New Zealand's central bank Te Pūtea Matua/RBNZ says it is "responding with urgency" to a breach of one of its data systems -- after a third party file sharing service "used by the Bank to share and store some sensitive information" was illegally accessed.

The bank did not name the third party service, but the incident comes months after it moved a range of services to the public cloud. It also raises troubling questions for New Zealand's authorities, coming as it does after the country's stock exchange NZX Ltd was forced to halt trading on four days in August following a DDoS attack.

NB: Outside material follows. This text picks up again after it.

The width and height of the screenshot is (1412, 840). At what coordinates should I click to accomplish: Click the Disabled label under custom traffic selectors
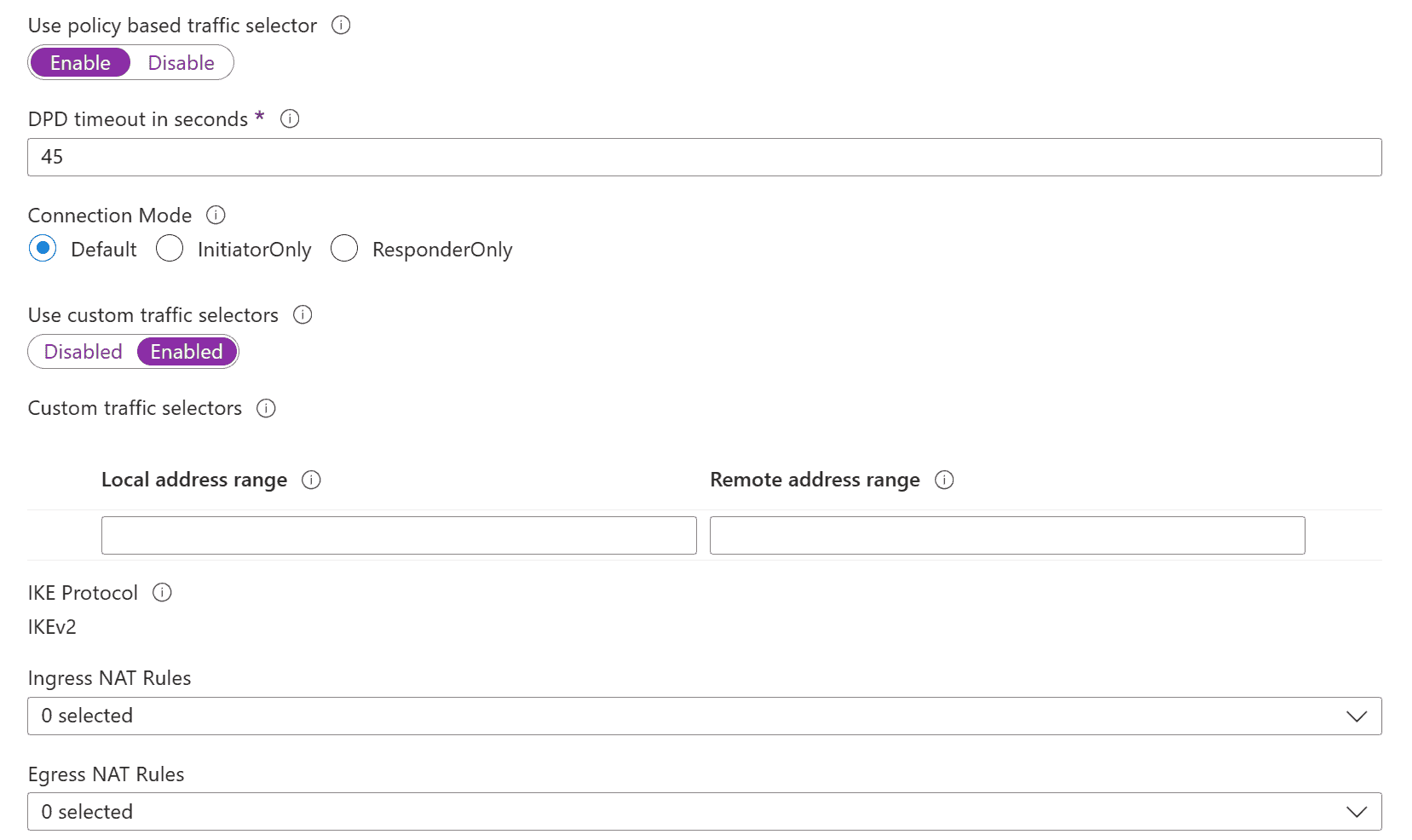(x=83, y=351)
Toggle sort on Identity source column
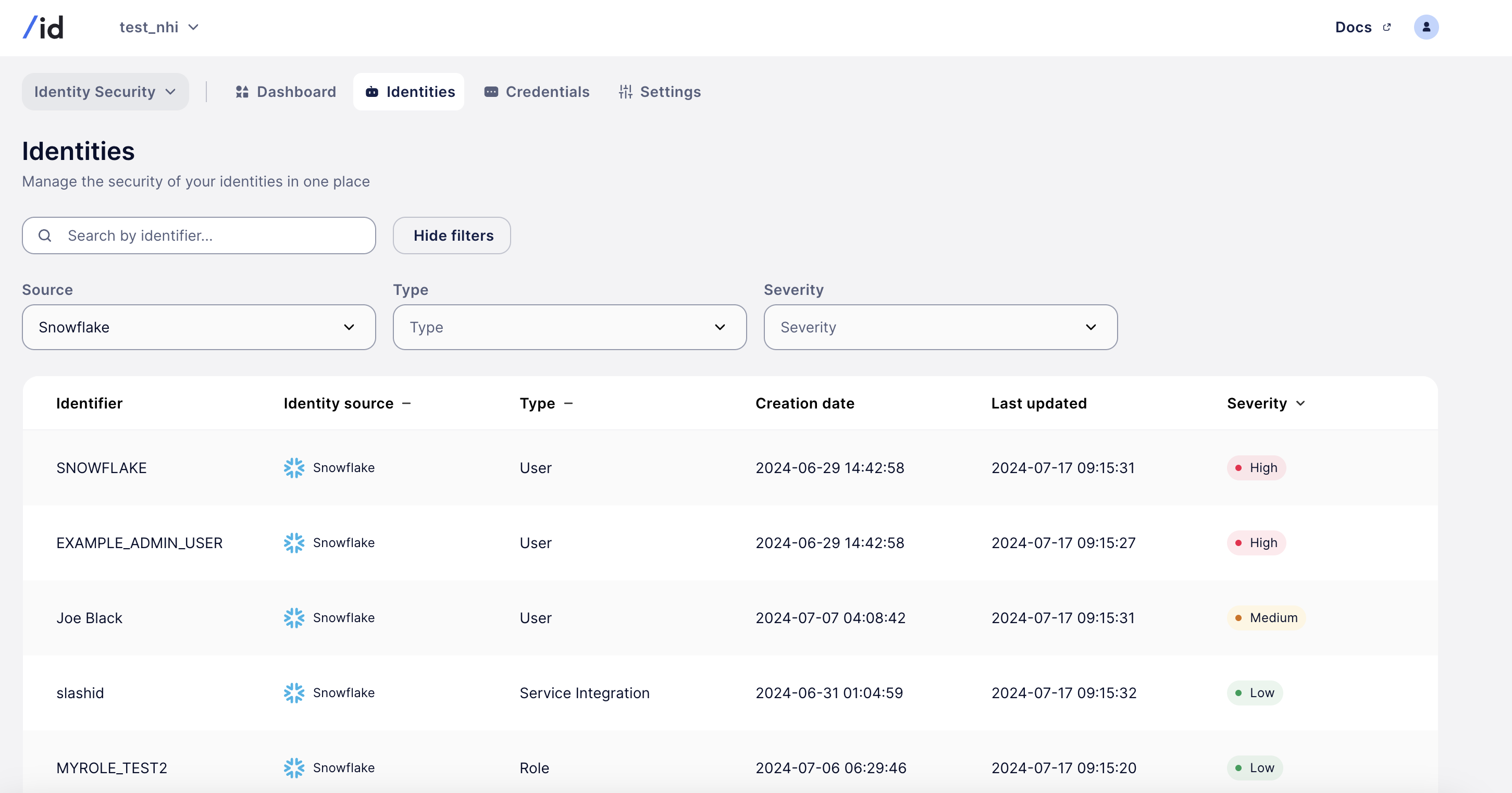This screenshot has height=793, width=1512. pos(406,403)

Governor Adrian Orr said Sunday the breach has been contained, and the Bank is treating the matter with the highest priority: “We are working closely with domestic and international cyber security experts and other relevant authorities as part of our investigation and response to this malicious attack. The nature and extent of information that has been potentially accessed is still being determined, but it may include some commercially and personally sensitive information.”

New Zealand central bank data breach: Implications still unclear

“The system has been secured and taken offline until we have completed our initial investigations. It will take time to understand the full implications of this breach, and we are working with system users whose information may have been accessed.

He added: "Our core functions remain sound and operational.”

The bank's phrasing suggests that one cause of the incident could (The Stack speculates) have been the bank leaving cloud-based storage services inproperly configured, resulting in their illegal access. The RBNZ recently shifted a range of data sets onto AWS, with CIO Scott Fisher telling the publication Central Banking that the central bank had seen a "smooth exit from our on-premise data centres."

As Central Banking's Dan Hinge noted in October 2020: "The central bank’s financial markets department has already moved to the public cloud, with many of its data sources loaded into RBNZ’s new Datahub. The data and statistics teams, as well as other departments, are now following suit."

In 2019 McAfee found (after analysing aggregated event data across "millions of cloud users and billions of events") that 99% of misconfigurations go unnoticed by companies using cloud IaaS, saying: "The enterprise companies we spoke to told us that they were aware of, on average, 37 misconfiguration incidents per month. Yet our real-world data shows that companies actually experience closer to 3,500 such incidents."